Sister Teresa Forcades on the Necessity of Dreaming of Revolution in the Catholic Church — Especially Re: Clericalism and Misogyny

Posted on the 09 January 2015 by William Lindsey @wdlindsy

Joel 2:28, NIV Translation


In the Catalan journal El Critic, Irene Ramentol asks Benedictine Sister Teresa Forcades whether the idea of any kind of revolution in the Catholic church is just a dream (Rebel Girl has provided an English translation at Iglesia Descalza). Sister Teresa replies:
The spontaneous answer is "no". Moreover, it's necessary. In the case of the Church, the revolution should be anti-clerical and against the misogynist structure if we want a radical break with the structures that aren't serving the people. Clericalism has nothing to do with the Gospel or with the communities. It means that between God and the people there are mediators who are the clerics. In Matthew's gospel, when Christ died, it says that at that moment the veil of the temple, which marked the separation between sacred space and what isn't, was torn from top to bottom. That separation, not only in the texts but also in history, has brought social divisions. So what is more symbolic than that at the moment of Christ's death, it says that this division has ended? Here is something so radical that 21 centuries later, we still haven't understood it. And, on the other hand, the revolution must be against discrimination against women. Today in the Catholic Church, there's a link between the fact of being ordained as a priest and having access to decision-making positions within the Church. Because we women presumably can't be ordained, that means we can't have access to the places where decisions are made that affect us all.

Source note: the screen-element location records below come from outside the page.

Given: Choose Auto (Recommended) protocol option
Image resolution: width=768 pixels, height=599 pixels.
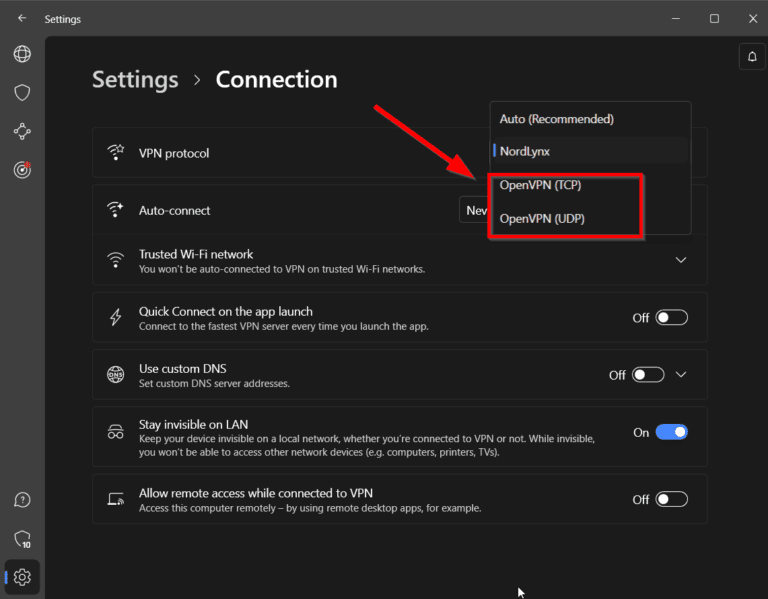Looking at the screenshot, I should [556, 119].
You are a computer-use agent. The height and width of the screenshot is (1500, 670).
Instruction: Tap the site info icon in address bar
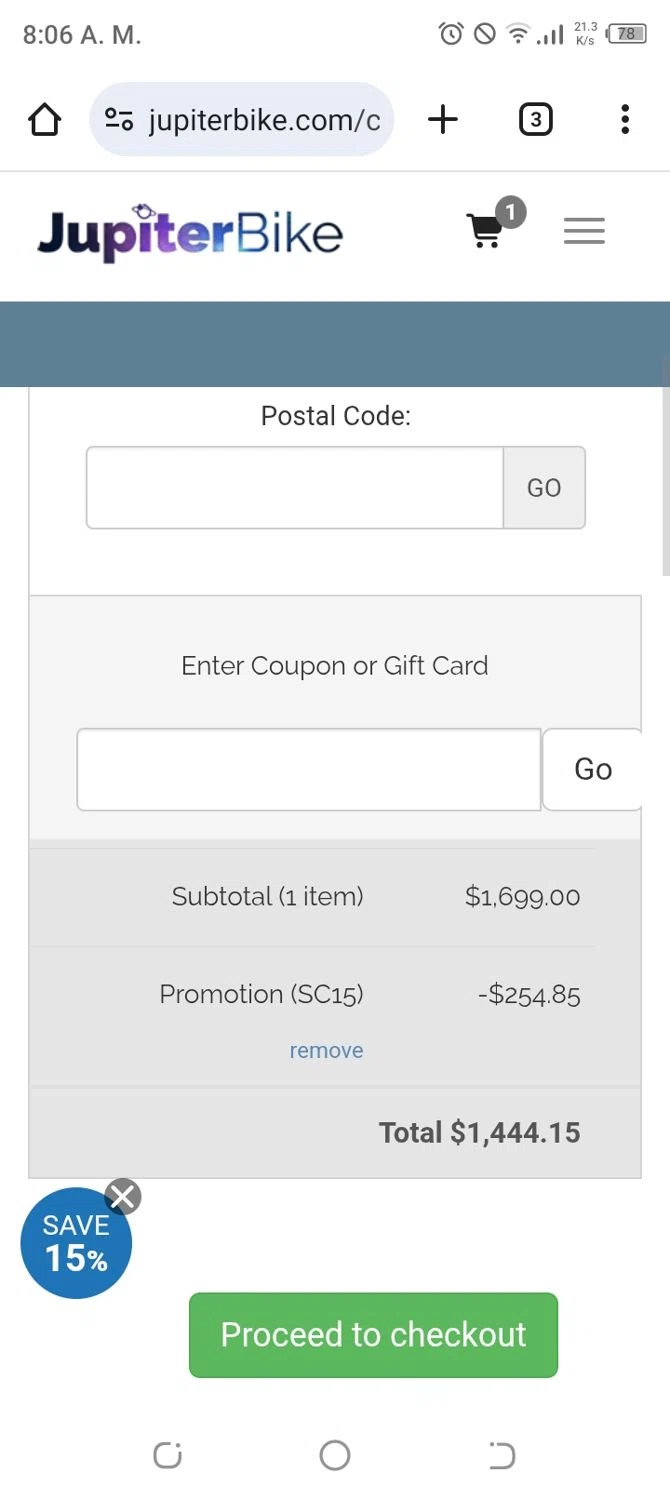pyautogui.click(x=119, y=120)
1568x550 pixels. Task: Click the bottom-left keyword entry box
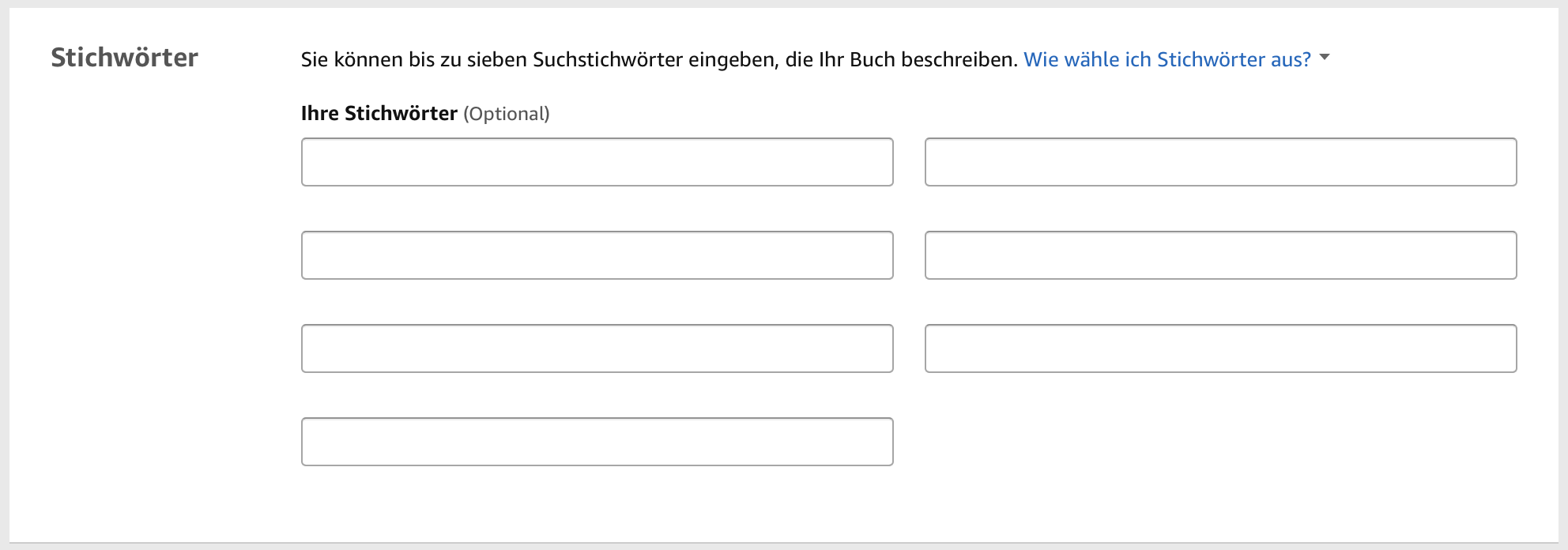pyautogui.click(x=597, y=442)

As Christ died, the veil of the temple, marking the separation between sacred and secular space, was rent in two. And we Catholics have still not understood, after 21 centuries, that this means that the caste system of our church, with its separation of cleric from lay, is insupportable. And that the misogynistic discrimination against women built into the clerical system of domination of the people of God is, in the most fundamental way possible, antithetical to what Jesus stood for and died for . . . .
As I read Sister Teresa's illuminating theological analysis, how can I avoid thinking of Jerry Slevin's list of new year's resolutions for Pope Francis (and see here), with its appeal to his fellow Catholics to dream and dream large — about, among other things, ordaining women and permitting the laity to choose our bishops, as was the norm in the early church?